2. Merkmale: Disease Management bietet einen integrativen Ansatz, bei der die Behandlungs- und Betreuungsprozesse von Patienten über den gesamten Verlauf der chronischen Erkrankung und über die Grenzen der einzelnen Leistungserbringer hinweg im Sinne einer systematischen, evidenzbasierten, sektorübergreifenden und kontinuierlichen Versorgung koordiniert werden sollen. Diagnostik und Therapie sollen auf der Basis von medizinischen Leitlinien und gesicherten medizinischen Erkenntnissen erfolgen. Durch die koordinierte Behandlung und Betreuung sollen langfristig die Lebensqualität chronisch Kranker steigen und Folgekrankheiten vermieden werden.

→ **Aufgabe**
Nennen Sie bitte die Grundlage, auf der laut dem Textausschnitt über Disease Management Diagnostik und Therapie erfolgen sollen.

→ **Angezeigte Einträge**
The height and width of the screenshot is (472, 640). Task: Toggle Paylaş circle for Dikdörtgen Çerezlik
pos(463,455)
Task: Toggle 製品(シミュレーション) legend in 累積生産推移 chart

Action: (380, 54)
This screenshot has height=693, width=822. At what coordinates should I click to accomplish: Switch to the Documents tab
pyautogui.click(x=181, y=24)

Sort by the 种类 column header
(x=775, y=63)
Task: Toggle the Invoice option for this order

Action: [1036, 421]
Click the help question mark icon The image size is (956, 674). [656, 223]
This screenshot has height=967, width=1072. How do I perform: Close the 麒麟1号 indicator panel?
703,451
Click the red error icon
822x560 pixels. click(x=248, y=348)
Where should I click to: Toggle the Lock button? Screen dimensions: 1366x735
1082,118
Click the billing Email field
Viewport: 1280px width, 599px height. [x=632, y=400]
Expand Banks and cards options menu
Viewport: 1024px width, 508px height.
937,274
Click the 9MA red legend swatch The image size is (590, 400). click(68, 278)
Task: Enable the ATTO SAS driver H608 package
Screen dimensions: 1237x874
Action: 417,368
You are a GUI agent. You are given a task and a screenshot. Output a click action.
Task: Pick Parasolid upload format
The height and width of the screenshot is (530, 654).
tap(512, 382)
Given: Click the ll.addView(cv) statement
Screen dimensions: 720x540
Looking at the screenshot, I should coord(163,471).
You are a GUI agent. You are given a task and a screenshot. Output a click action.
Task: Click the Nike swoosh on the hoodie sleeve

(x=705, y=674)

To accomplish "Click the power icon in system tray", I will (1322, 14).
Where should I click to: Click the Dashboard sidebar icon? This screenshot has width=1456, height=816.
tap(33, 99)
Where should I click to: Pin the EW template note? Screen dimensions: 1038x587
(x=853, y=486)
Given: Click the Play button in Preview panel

→ **Ihre Antwort**
Auf der Basis von medizinischen Leitlinien und gesicherten medizinischen Erkenntnissen.